Later in the month, the Philadelphia Eagles signed King to a contract. His first appearance as an Eagle was against his former team, the Cleveland Browns. In that game, King had two fumble recoveries in a 17–14 Eagles loss. In the final game of the 1956 season against the New York Giants, King and Dick Yelvington were ejected from the game for fighting. The Eagles re-signed King for the 1957 season. The Eagles planned for King, now at 270 pounds, to see some playing time both on the offensive and defensive line, and played both positions during the preseason. At the end of preseason, the Eagles acquired Bob Gaona through a trade with the Pittsburgh Steelers. This spelled the end of King's tenure with the Eagles, as he was released to make room for a roster spot.

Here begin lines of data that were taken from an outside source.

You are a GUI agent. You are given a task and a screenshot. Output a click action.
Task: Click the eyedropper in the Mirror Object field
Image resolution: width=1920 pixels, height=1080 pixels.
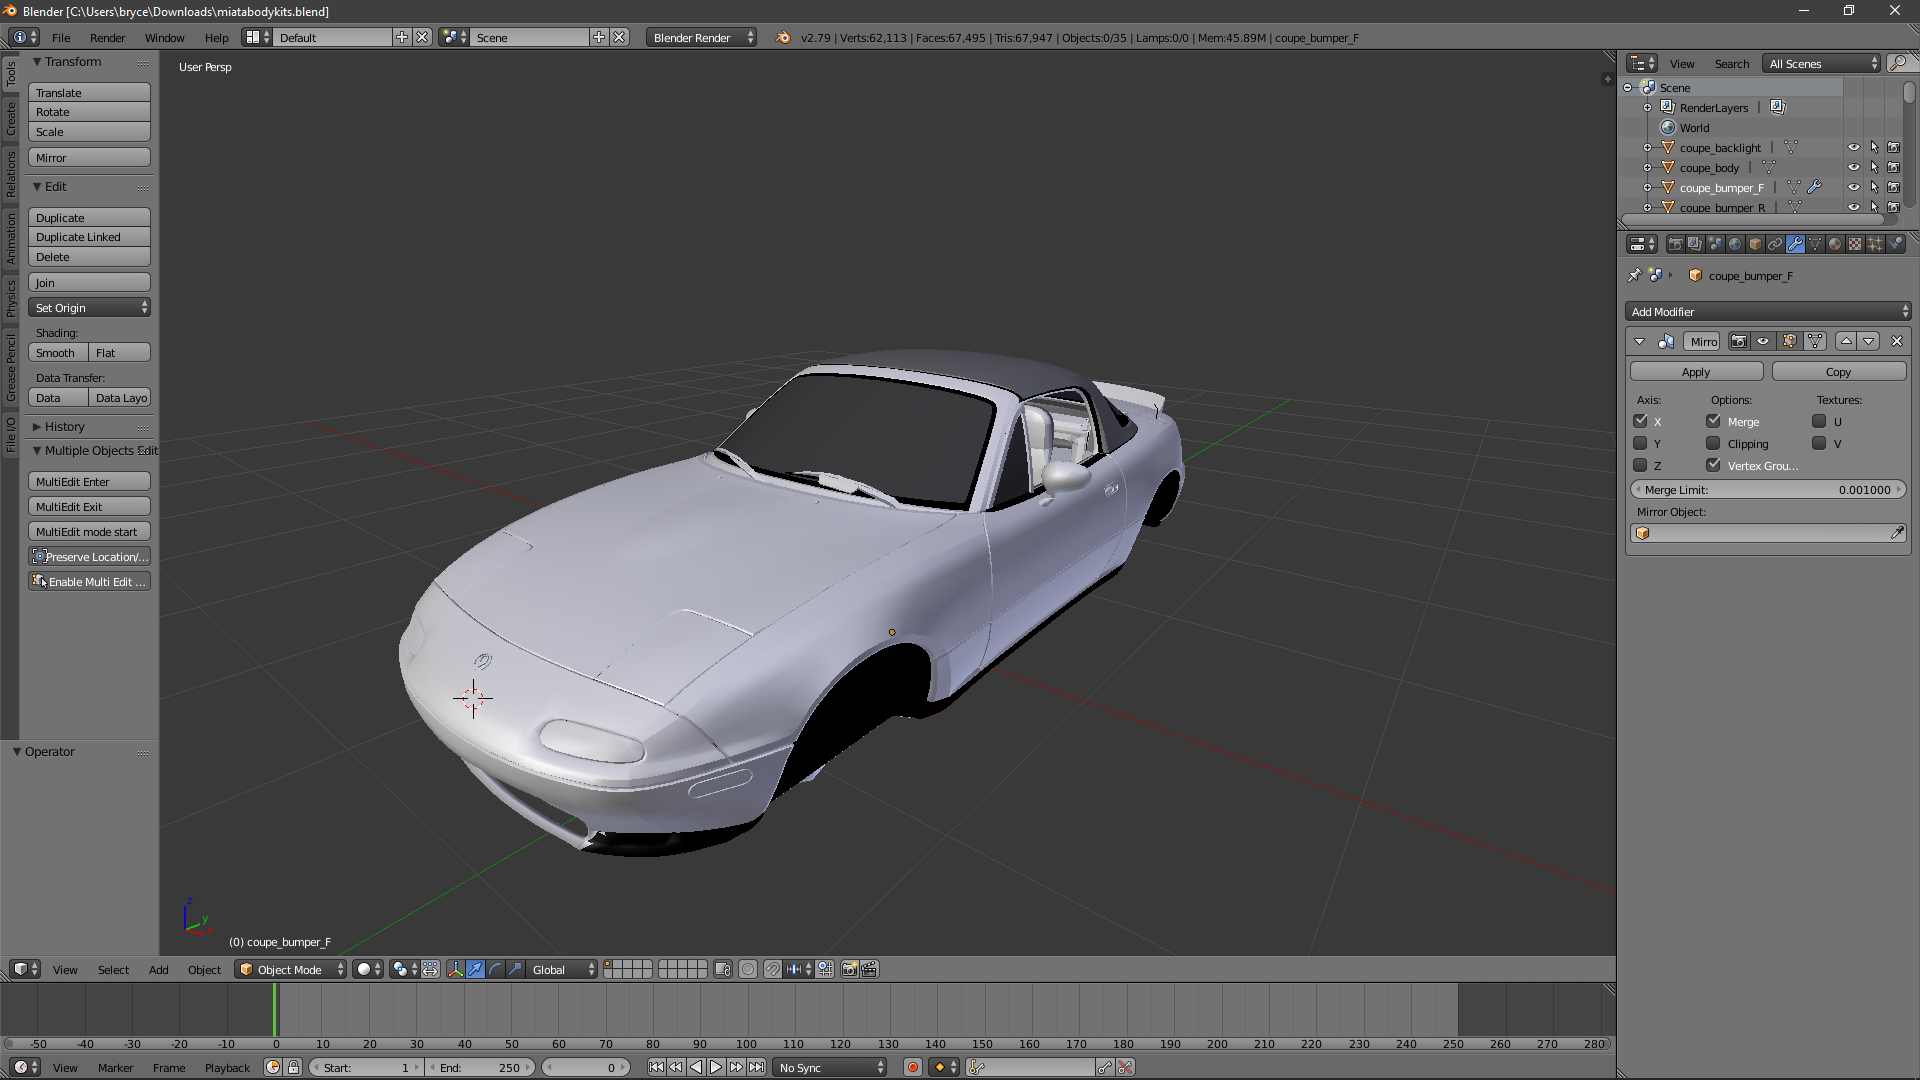coord(1897,533)
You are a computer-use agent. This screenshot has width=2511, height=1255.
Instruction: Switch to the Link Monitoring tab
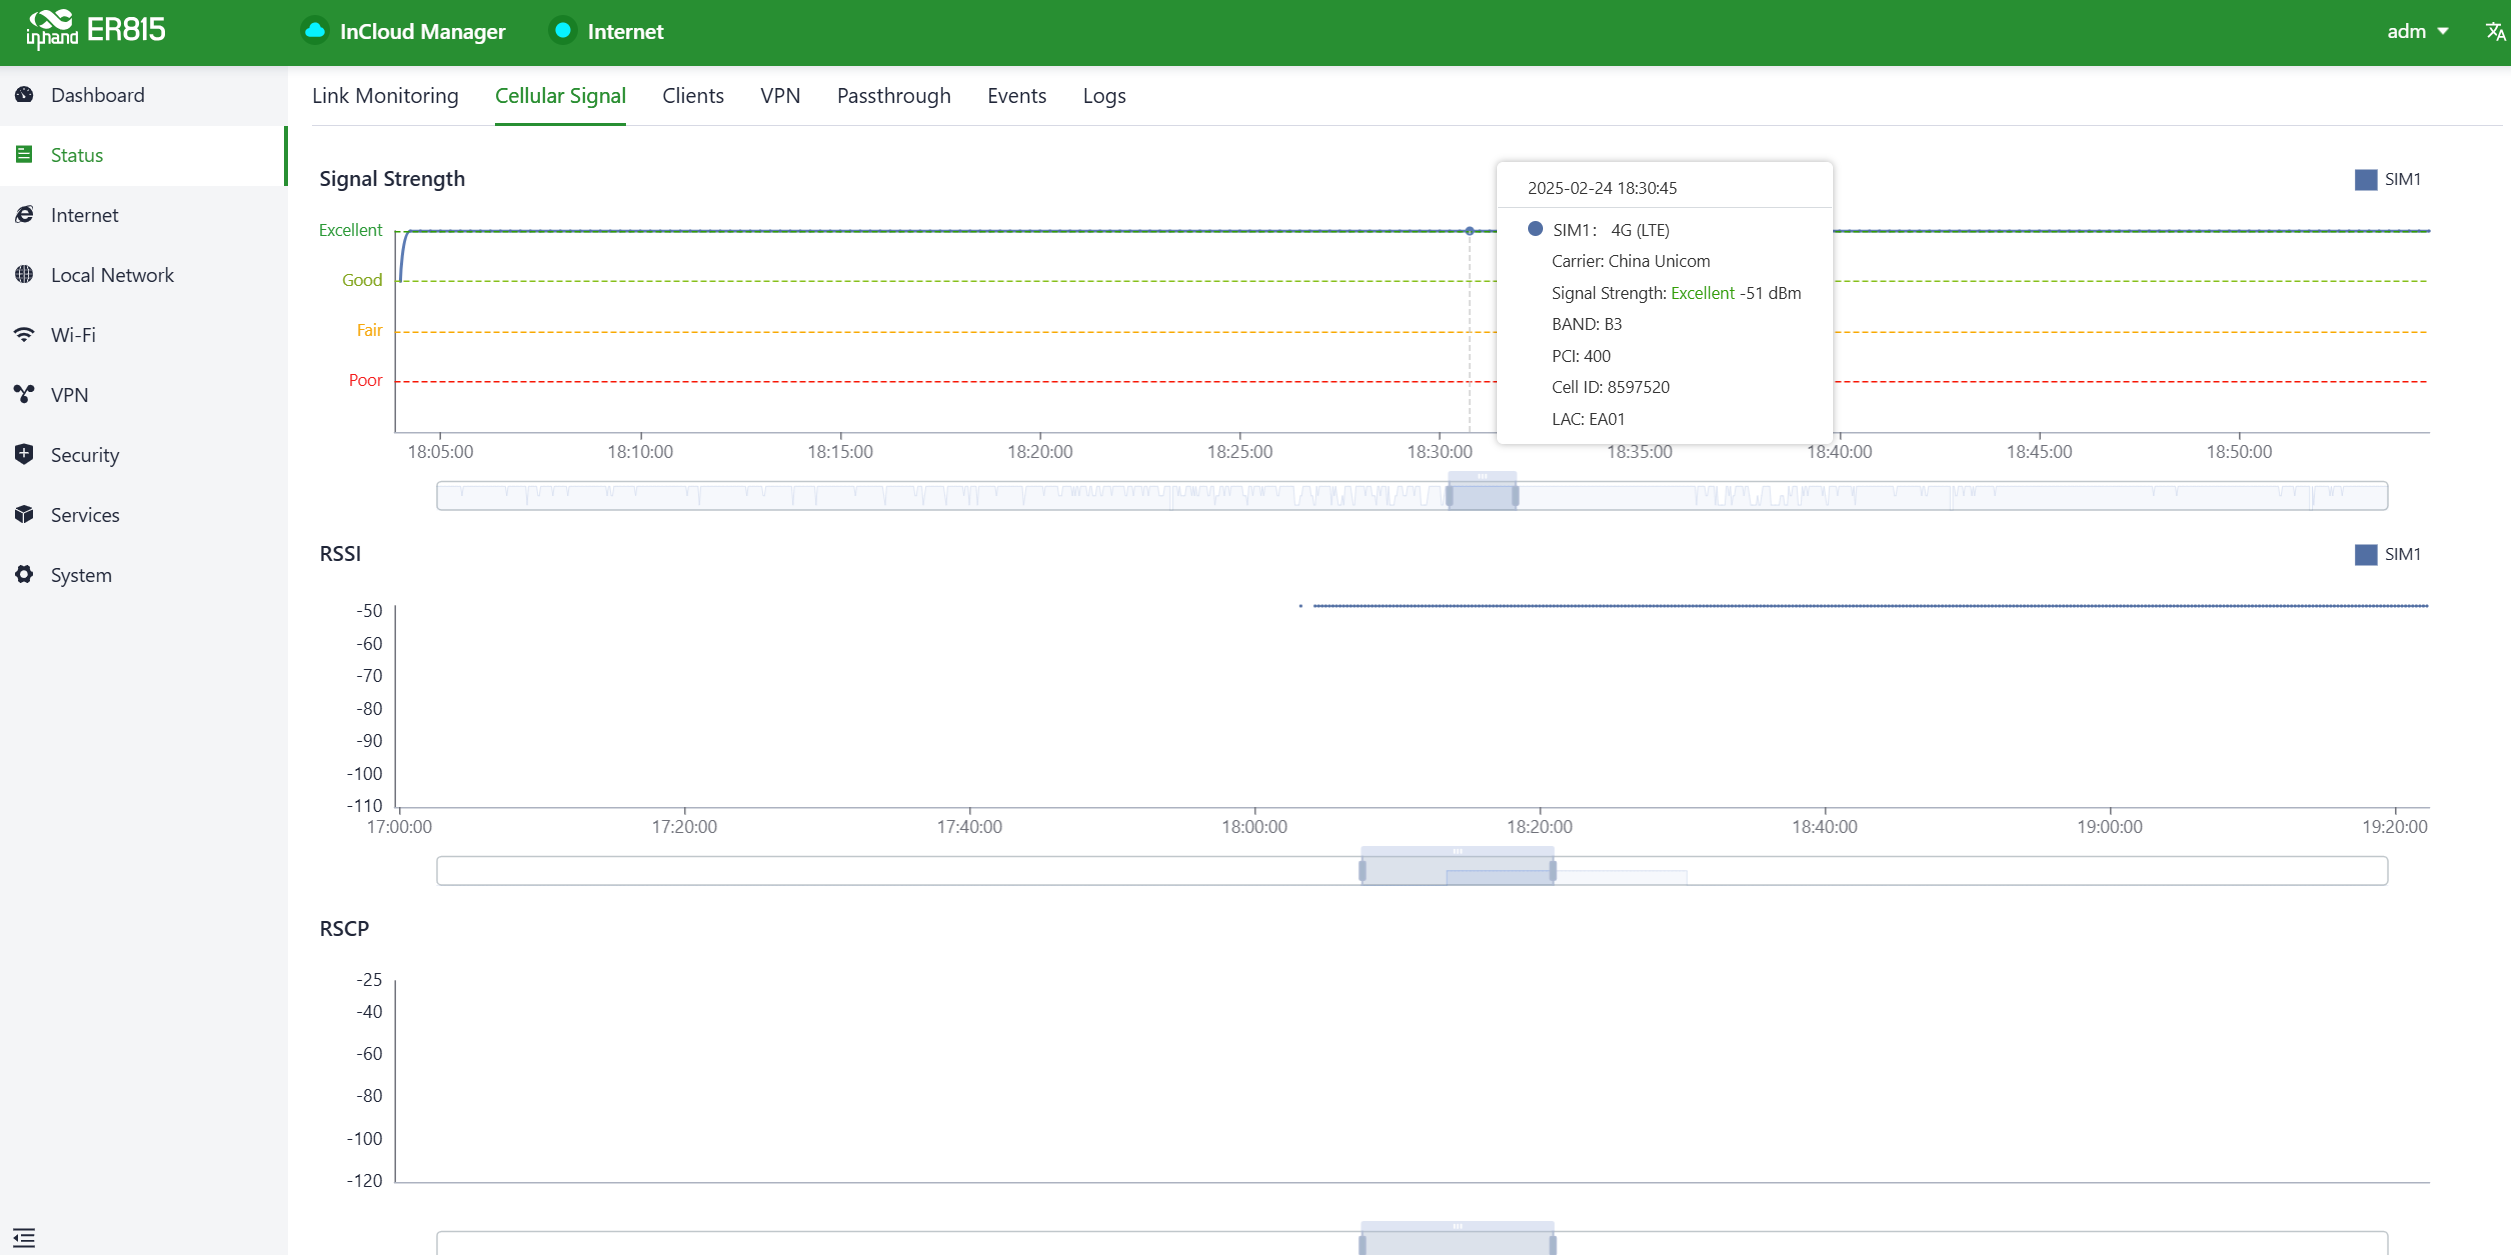[385, 96]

In January 1960, King was signed by the Denver Broncos of the AFL after two years out of professional football. By the end of preseason, he was named one of the starters on the defensive line, alongside Bud McFadin and Johnny Hatley. The starting position was short-lived, as King only started in two games. He finished the season having played in all 14 games, and had two sacks and two interceptions, including one in the second quarter of a 41–33 loss to the San Diego Chargers, which led to the Broncos having the lead for a short time. In April 1961, King and Al Romine were traded from the Broncos to the Boston Patriots for Art Hauser and Bill Striegel. After spending the preseason fighting for a roster spot, King was released in August from the Patriots, ending his professional career.

==Later life==
King coached the Savannah Indians, a semi-pro football team in Savannah, Georgia, after retiring from professional football. In 1968, his team had a perfect season and he was named Coach of the Year in the Dixie Football League, and in 1969 he had a 15–game winning streak with the team. He also worked as a Deputy U. S. Marshall from 1970 to 1991. He married Emilie in 1952 after meeting her while serving in the Marines; they had one child together. He died in Savannah on April 15, 2014.